* [Testo citato]:

"""

Cena al “Bojangles Saloon”, un locale simpatico che sarebbe anche allegro, se non fosse per due tizi che strimpellano malinconicamente canzoni dei Beatles con dubbi risultati. Mangiamo mastodontici spiedini di canguro, emù, cammello e coccodrillo. A parte il coccodrillo, che ha una consistenza simile al merluzzo, non mi sento di definire le altre carni “commestibili”. Per mandare giù il tutto, qualcuno beve del buon vino, qualcun altro prende una bella fetta di “Death by Chocolate”, una torta il cui nome dice tutto.

IL GIORNO PIÙ LUNGO (1095 km)

Recuperiamo un po’ di sonno, quindi partiamo abbastanza tardi la mattina. Questo ci costerà caro in seguito, perché sono troppe le cose che non sappiamo. Ci avviamo verso nord sulla Stuart Highway, poi deviamo sulla Tanami Road, subendone subito il fascino. I primi 200 km sono asfaltati, più o meno fino a Tilmouth Well, un’area di servizio con ristorante, hotel, piscina e un piccolo museo aborigeno. Ci fermiamo per fare il pieno e notiamo una piccola perdita d’acqua sotto all’auto. Speriamo che non sia il radiatore.

"""

* [Dati di partenza]:
"""

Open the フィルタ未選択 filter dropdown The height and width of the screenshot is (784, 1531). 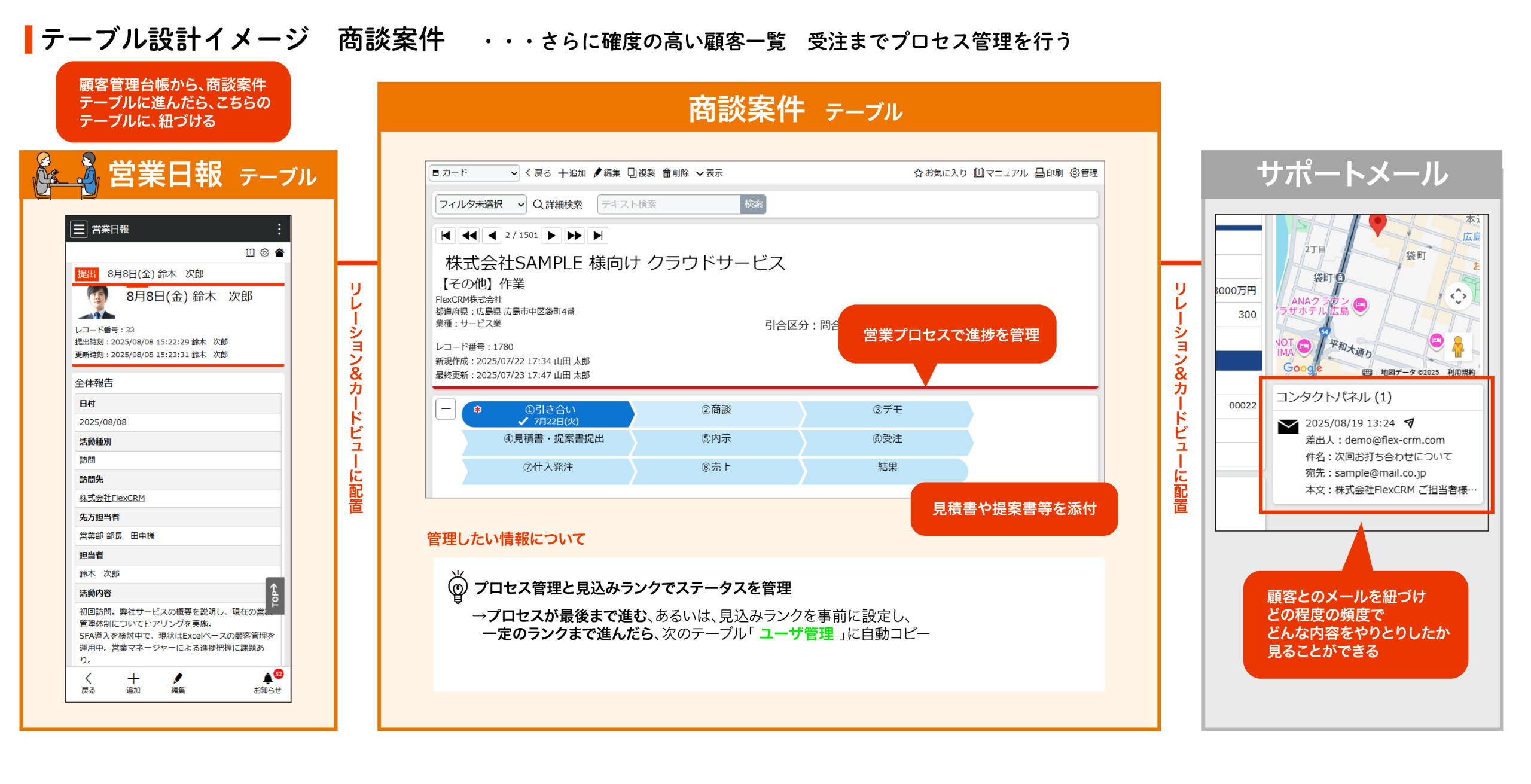pyautogui.click(x=480, y=205)
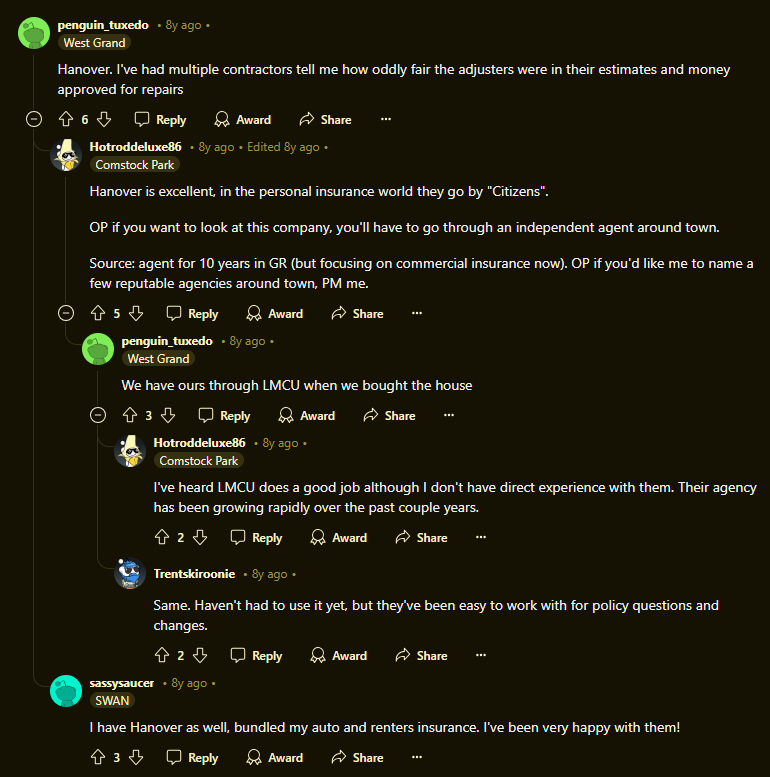This screenshot has width=770, height=777.
Task: Open more options on Trentskiroonie's comment
Action: (x=481, y=655)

"""

* [Descrizione del compito]: Secondo il testo citato, a quale pesce somiglia la consistenza della carne di coccodrillo?

* [Risposta all'esercizio]: Al merluzzo.